Truth: In my experience, taking effective action requires an effort to understand one’s self and the world, and this understanding arises from a lifetime’s work, unfolding as one lives life, genuinely, relentlessly, and openly. By openly, I mean impartially, shedding private and cultural biases. I’ve learned that wanting the world to be a certain way can be an obstacle to seeing the world as it actually exists and functions. We may never know any absolute truth, but the commitment to such truth is essential for an effective agent of change.

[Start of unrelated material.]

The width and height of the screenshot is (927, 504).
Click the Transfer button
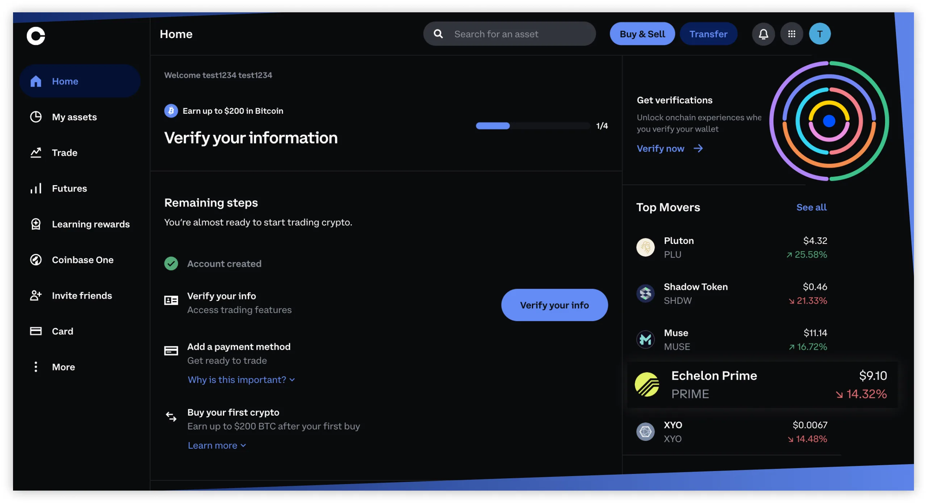(708, 34)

‘Sharpen the Sword’: Early in my social activism career I observed that our weakest link is often, if not always, ourselves. If we set out to change society, we will meet resistance, quite naturally. People don’t necessarily want to change, and may obstruct efforts to inspire change. Vested interests — people who are making money or securing power within the status quo — will almost certainly resist and sabotage change. This battle requires eternal vigilance.

However, equally difficult challenges may arise from the sabotage we inflict ourselves through the insecurities of one’s ego. In my 20s, more than 50 years ago, I first heard Buddhist teacher Kalu Rimpoche use the metaphor, “sharpen the sword before going into battle,” but in this case you are the sword. Work on yourself first. Your struggles for peace, justice, and ecology will be blunted if you are compromised by unhelpful ego, desires, fears, and confusion. We sharpen the sword by paying attention to our own motivations, working on ourselves, quieting our ego, making ourselves better human beings and better agents of change.

Do the research: It helps to understand even those who oppose us. To understand people, their motivations and expectations, one must spend time with people. To understand nature, one must spend time in nature. Not all research is done with books or the internet. I have learned that it helps to observe individuals, groups, myself, and the natural world with curiosity, openness, and rigor. Paying attention is the beginning of knowledge.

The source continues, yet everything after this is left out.